A local bar created a drink in her honor. A local band celebrated her with a song. A local landmark was named after her. The Washington Post published an article about her. She appeared in a Seattle Times column among “Seattle’s Dubious Distinctions.” She has her own page on Wikipedia.

This is the saga of the Elwha, possibly the most famous — or infamous — ferry in the Washington State Ferries system. Or should I say, since she was taken out of service in 2019, this is an overdue obituary.

“She has an established dislike of ferry docks, chewing them up with gusto and regularity that hasn’t been seen since the Kalakala,” writes ferry historian Steven J. Pickens, still using the present tense on his website, evergreenfleet.com.

One incident, in particular, put the Elwha on the map — literally. If you were around in 1983, you may remember it. If you weren’t, think of it as the pilot for the 2012 Costa Concordia cruise ship drama in Italy — without the fatalities.

On Oct. 2, 1983, the 15-year-old Elwha was en route from Anacortes to Lopez, Shaw, Orcas and San Juan Island. At the helm was Captain Billy Fittro, a veteran pilot with more than 30 years of experience with WSF. Also in the wheelhouse that day was Peggy Warrack, a resident of Grindstone Harbor on Orcas Island.

Witnesses reported that the Super Class ferry took a bizarre route, traveling on the wrong side of Harney Channel, which separates Shaw and Orcas islands. After a surprise detour through Grindstone Harbor, the Elwha crashed into a reef near shore, gashing the hull in two places below the waterline.

“I’d guess it was doing 16 to 18 knots,” said Orcas resident Norman Kerr, who was watching from shore.

The wounded Elwha still managed to dock at Shaw but floundered while crossing the channel to Orcas.

“It did a 360 donut out there in the middle of the channel,” Will Hatch, one of the ferry’s 70 passengers, told The Seattle Times.

The Elwha finally reached Orcas and unloaded her passengers, leaving the stranded San Juan Island bunch to wait another four hours for the Kaleetan to rescue them. Meanwhile, Orcas Island volunteer firefighters and divers risked life and limb to suck saltwater from the punctured hull, dragging hoses from their pumper trucks and reversing the flow on the pumps. WSF crews then patched the hull and towed the ferry to the Lockheed shipyard in Seattle for repairs.

So what possessed the Elwha that day? WSF officials first blamed her erratic behavior on a faulty microswitch in the steering system. But that version didn’t hold water. By October 7, after a long talk with Captain Fittro, they were singing a very different chantey.

It turned out that Fittro had invited Warrack to join him in the wheelhouse. After a stop at Lopez Island, Fittro took the ferry on a spontaneous side trip at full throttle. “He simply wanted to show the woman her home [in Grindstone Harbor],” a WSF spokesman told The Seattle Times.

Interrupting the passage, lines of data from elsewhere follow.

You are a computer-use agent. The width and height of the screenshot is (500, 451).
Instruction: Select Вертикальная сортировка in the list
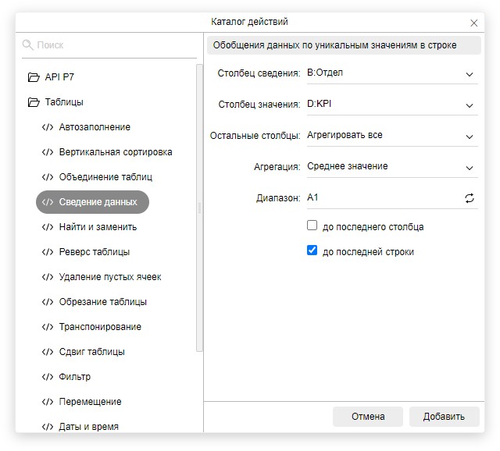pyautogui.click(x=115, y=152)
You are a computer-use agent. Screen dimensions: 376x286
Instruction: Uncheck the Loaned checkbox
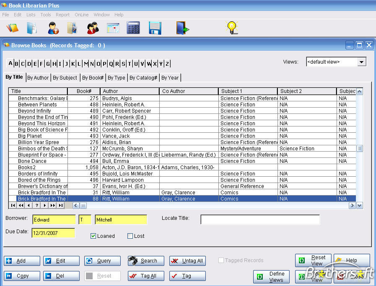(93, 236)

Captain Nick Tracy, WSF general manager, called Fittro’s actions “capricious.”

“No responsible person would take a 382-foot ferry into the narrow and shallow waters of Grindstone Harbor,” Tracy said.

A reporter from a Seattle radio station also revealed she had been on another trip piloted by Fittro that went so close to shore that frightened passengers started getting out life preservers.

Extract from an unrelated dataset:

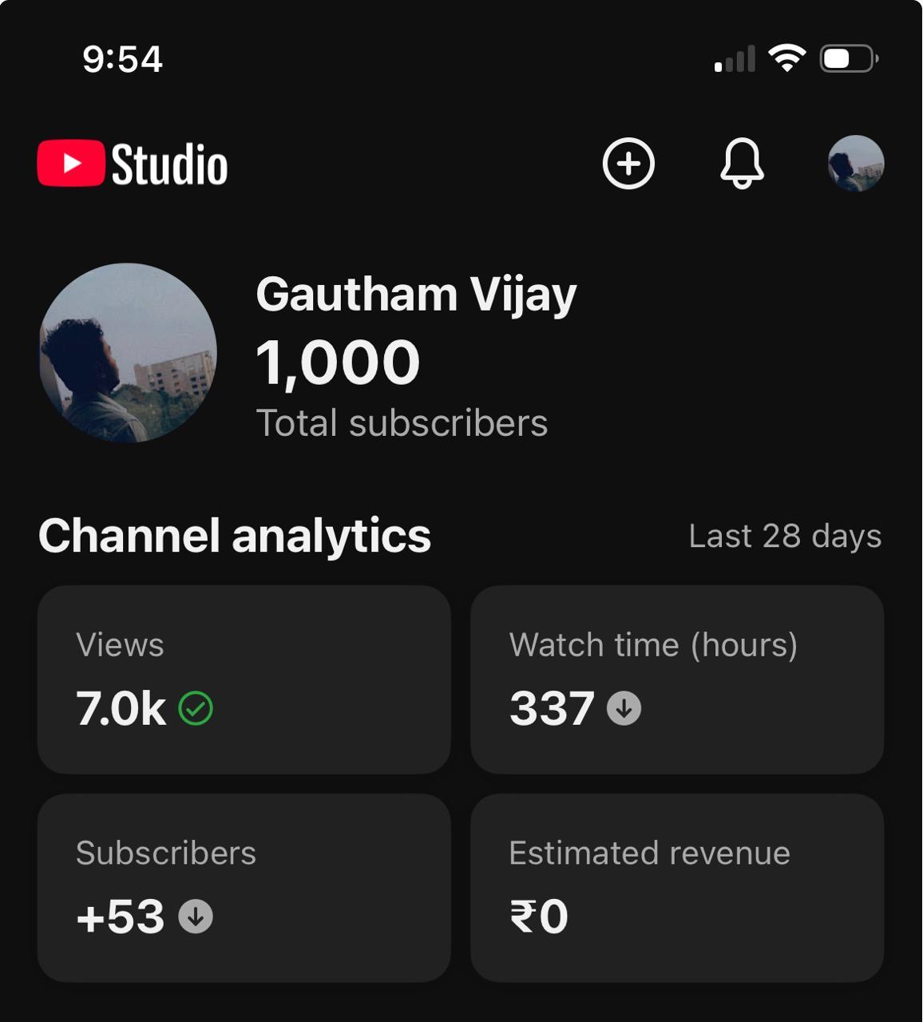Select the Last 28 days period
This screenshot has height=1022, width=923.
coord(785,536)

Before the fog had cleared, both Fittro and Tracy had lost their jobs. Fittro resigned to avoid being fired and Tracy was removed by state officials who chastised him for delays in revealing the true cause of the crash. News reports said the state planned to sue Fittro for the cost of the repairs. The Elwha incident also prompted the state to take a hard look at the safety and operations of its ferry system.

Meanwhile, Warrack became a local celebrity. Much to her dismay, she was dubbed the Siren of the San Juans, a reference to a female figure in Greek mythology known for luring mariners to their deaths with her seductive singing.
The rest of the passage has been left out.